Of course, in reality, this was all nonsense. It was a bunch of awkward kids trying things out. It was important, and these things do mean a lot, but not in the way I thought at the time.[notes 6]

The point being that I'd been trying to date, but it just wore me out. Then I really fell for this girl who I know--and honestly knew then--would have been receptive. At that very moment, though, I fell to the temptation of self-doubt. When she started going out with someone else and I couldn't tell myself, "I'll ask her out tomorrow."[notes 7] there was a sense of regret that was very different from all my other failures.

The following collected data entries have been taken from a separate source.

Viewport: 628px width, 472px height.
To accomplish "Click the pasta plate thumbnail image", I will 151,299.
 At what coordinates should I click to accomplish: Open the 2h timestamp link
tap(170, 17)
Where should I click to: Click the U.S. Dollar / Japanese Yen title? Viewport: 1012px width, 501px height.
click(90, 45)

I used to list others that I'd regretted not asking out, and there are a couple that there is some small regret over. A couple, there was just bad timing in one sense or another. One or two I probably should have gone out with, but would have broken up with after a few months and kinda felt that was the case.[notes 8]

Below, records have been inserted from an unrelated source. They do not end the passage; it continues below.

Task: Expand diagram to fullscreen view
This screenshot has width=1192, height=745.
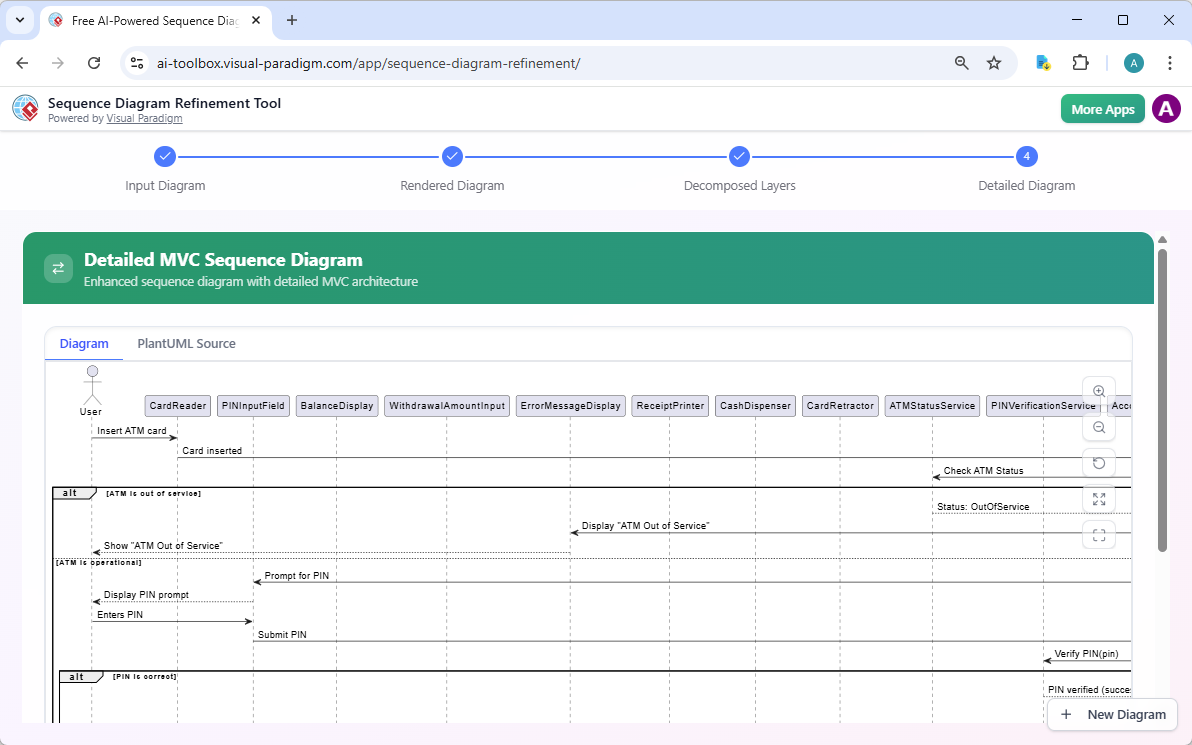Action: 1099,499
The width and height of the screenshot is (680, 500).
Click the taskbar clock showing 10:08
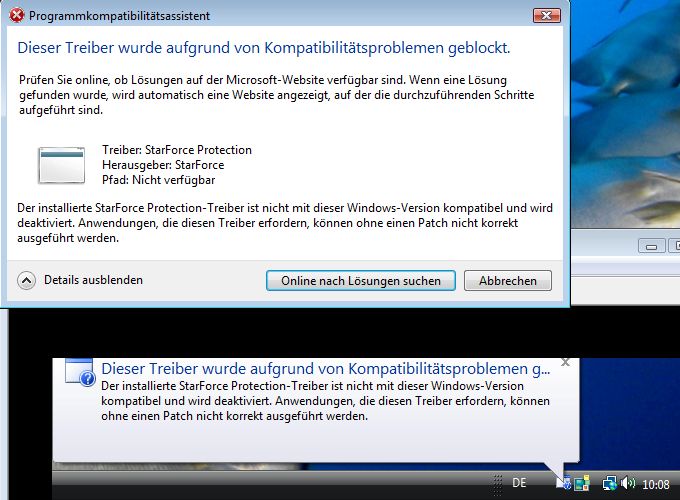pyautogui.click(x=657, y=483)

Losing some Star Trek stuff:[notes 9] In late 2006, I was trying to get rid of all the Star Trek stuff I'd collected when I was younger. I'd finally realized that it was the act of collecting, and the memories of the times I spent with a very good friend of mine who would later die quite young, that I cherished. There were a few items I really did get enjoyment out of[notes 10]

Anyway, I'd gathered everything I was going to give away together, taken pictures, and posted to Craigslist. I didn't have anything great, but I really wanted to find someone that could appreciate it all. Problem was when they came over to pick the stuff up, there were a few items I couldn't find. Turns out they were the items they really wanted. I lose things a lot, but I honestly don't lose things that I really, really take the time to care for. In fact, I take an almost curatorial stance towards those things I invest special meaning in.

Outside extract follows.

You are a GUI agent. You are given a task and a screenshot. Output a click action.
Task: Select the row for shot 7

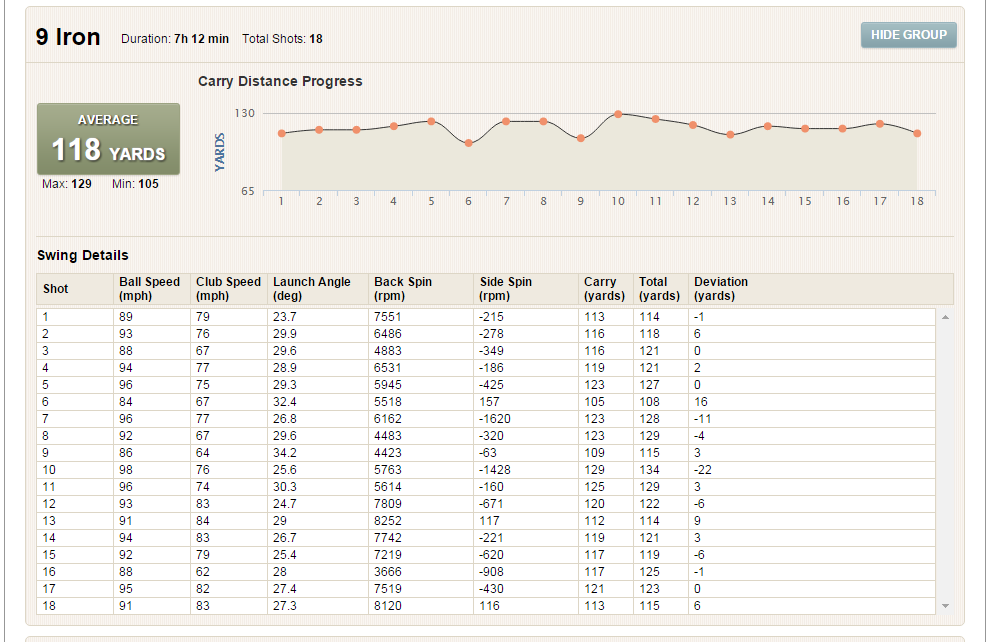[486, 419]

It may sound like a silly thing, but losing those items, and disappointing the couple that had come to take stewardship of my collection (as it was) really stuck with me. I kept the email in my inbox for years afterwards and spent whole weekends rummaging the garage trying to find where'd I'd mislaid the items.

Being suckered by the duct cleaners:

Notes

  1. One could consider anything but "optimum" is a minor loss, even if still "successful"
  2. Reasonable being defined not by any absolute percentage, but relative to the weighted gain loss utility.
  3. I would say in terms of loss, they are both in the middle of my top 10.
  4. I used to consider myself introverted, but looking back I think it was more that I different. I found myself very entertaining and just had a different... way of engaging with others. My point being, I never felt antisocial and it wasn't like I didn't have friends or was not liked, but I spent a lot of time by myself and not as much time engaging in social interaction as one would expect for my age.
  5. Not that I considered myself particularly mopey, but this goes back to the bi-polar thing. There's that really clear adolescent mopiness that is such a part of the experience.
  6. I say this, but even now I don't think I was wrong to think the way I did. In other words, I believe even now that had I been firm in my affections--rather than by turns forceful then bashful, now sure, now confused--I would have met with a positive affection. It was primarily a question of technique rather than intent and therefore a judgment, yes, but of my experience rather than my worth.
  7. I have a specific--though admittedly vague--memory of a certain stretch of time where I vowed to myself every morning, "Today will be the day I ask her out." Then I'd find some excuse, and fall asleep with the thought, "Tomorrow it must be."
  8. Looking back, I think it was silly to not have had some fun dating at that stage in my life when I really had nothing else to do and dating was crizazy.
  9. This is actually the reason I'm writing all this down. So I can finally let go of my regret and archive away this email I've had in my inbox for 3 and half years.